Bob was sold by the idea that the Orlando Philharmonic Orchestra was playing for the first season as accompaniment to the Orlando Ballet. We were also long time season ticket holders for the Seattle Symphony--I got sold on the Seattle Symphony by Conductor Gerard Schwarz's inexpensive Musically Speaking Series since they played Sunday at 2 pm and I'd get a good walk around Seattle Center fountain, sample the Seattle fudge, listen to whoever was jamming and watch the children chase the balloons around. I loved it as a feed the muse act for my poetry--this one below a double haiku.
AT FOUNTAINS EDGE
dusky branch reaches
arches among you, lone I
on lavender eve
Giselle is not the easiest of dances to perform, chiefly because the piece is an so slow, adagio. The holds and poses and movements take great strength and balance. Quicker dances require sharpness, lightness and training, but adagio is excruciating on the muscles. The company performed really well. There were only a couple slight mishaps, one missed jump, and some slow footwork overall and a shaky start for the village couple.

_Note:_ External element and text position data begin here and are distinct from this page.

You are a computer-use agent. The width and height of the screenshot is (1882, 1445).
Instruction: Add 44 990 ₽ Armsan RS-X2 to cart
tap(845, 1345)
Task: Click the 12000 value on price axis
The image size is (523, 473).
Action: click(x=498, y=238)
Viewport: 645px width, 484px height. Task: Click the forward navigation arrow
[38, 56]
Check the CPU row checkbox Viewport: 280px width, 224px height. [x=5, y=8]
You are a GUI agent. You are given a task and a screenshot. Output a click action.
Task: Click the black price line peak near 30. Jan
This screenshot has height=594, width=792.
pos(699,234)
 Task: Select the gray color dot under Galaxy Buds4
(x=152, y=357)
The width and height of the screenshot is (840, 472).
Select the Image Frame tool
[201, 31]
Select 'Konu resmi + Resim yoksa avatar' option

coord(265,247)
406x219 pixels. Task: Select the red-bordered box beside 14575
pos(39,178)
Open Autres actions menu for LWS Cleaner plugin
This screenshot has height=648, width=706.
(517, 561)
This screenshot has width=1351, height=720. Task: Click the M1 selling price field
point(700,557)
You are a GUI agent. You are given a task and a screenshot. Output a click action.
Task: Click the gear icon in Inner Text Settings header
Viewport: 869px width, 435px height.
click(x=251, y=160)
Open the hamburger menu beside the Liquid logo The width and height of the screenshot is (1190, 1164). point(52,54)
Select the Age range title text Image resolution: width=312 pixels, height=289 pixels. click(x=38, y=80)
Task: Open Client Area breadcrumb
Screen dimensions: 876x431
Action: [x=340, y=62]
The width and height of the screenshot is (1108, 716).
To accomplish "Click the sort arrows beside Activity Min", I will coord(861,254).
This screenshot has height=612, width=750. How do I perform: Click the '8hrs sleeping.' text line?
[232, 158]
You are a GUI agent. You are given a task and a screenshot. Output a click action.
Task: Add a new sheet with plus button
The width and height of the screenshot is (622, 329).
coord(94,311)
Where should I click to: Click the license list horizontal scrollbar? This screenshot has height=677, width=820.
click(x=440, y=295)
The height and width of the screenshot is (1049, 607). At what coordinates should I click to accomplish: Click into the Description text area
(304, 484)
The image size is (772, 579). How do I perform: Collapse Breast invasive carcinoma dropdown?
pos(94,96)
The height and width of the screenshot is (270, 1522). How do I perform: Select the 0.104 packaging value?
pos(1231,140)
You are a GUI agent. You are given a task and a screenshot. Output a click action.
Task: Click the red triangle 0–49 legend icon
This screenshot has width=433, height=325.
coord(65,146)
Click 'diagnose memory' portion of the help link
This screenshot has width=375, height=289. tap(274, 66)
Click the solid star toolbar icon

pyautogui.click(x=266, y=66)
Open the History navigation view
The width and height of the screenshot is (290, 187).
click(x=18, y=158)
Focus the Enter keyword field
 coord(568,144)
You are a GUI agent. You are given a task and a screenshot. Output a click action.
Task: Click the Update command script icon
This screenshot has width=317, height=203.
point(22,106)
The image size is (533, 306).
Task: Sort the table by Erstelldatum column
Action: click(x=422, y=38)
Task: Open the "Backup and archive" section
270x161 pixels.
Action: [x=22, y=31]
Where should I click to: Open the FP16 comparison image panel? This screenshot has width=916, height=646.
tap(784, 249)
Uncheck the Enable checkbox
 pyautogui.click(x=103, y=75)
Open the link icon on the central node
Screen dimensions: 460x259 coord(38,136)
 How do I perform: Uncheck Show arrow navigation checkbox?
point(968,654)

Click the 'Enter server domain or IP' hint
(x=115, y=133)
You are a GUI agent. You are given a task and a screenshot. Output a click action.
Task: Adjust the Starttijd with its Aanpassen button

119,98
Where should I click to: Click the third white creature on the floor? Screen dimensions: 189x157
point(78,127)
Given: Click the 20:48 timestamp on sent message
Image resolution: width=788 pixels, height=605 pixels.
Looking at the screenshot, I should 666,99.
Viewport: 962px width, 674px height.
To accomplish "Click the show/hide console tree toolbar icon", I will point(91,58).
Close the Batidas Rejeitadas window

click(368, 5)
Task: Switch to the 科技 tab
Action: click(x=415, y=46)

I was very impressed. I remember Pacific Northwest Ballet snowflakes in the Nutcracker that couldn't keep up with the music because they were chubby but that was years ago when they were just starting out. These dancers in the Orlando ballet look very well trained. Tonight's leading roles were danced by guest artists for season Adiairys Almeida and Joseph Gatti and they were a delight as Giselle and Albrecht. The kids were fun as flag bearers. Also Andras Ronai as Hilarion did some strong dancing. Kate-Lynn Robichaux and Arcadian Broad did a good pas de deux as the village couple when they finally got caught up with the music. All the corps dancing went well. Myrtha, Queen of the Wilis, (a suitable bunch of spirit sorts near Halloween), danced by Chiaki Yasukawa was a little stiff, but strong and dramatic and very cold to young lovers.
I also was very impressed by the Orlando Philharmonic which sounded magical and captured the heartbreak of the tragic love story very well. Music director Eric Jacobsen led some awesome musicians, I enjoyed it very much. I was also delighted to see the story in the playbill, something that Broadway Across America could use, even though I looked up the story of Giselle in Wikipedia before I went.
I liked the little German village in fall and the suitably eerie graveyard setting for each of the two acts.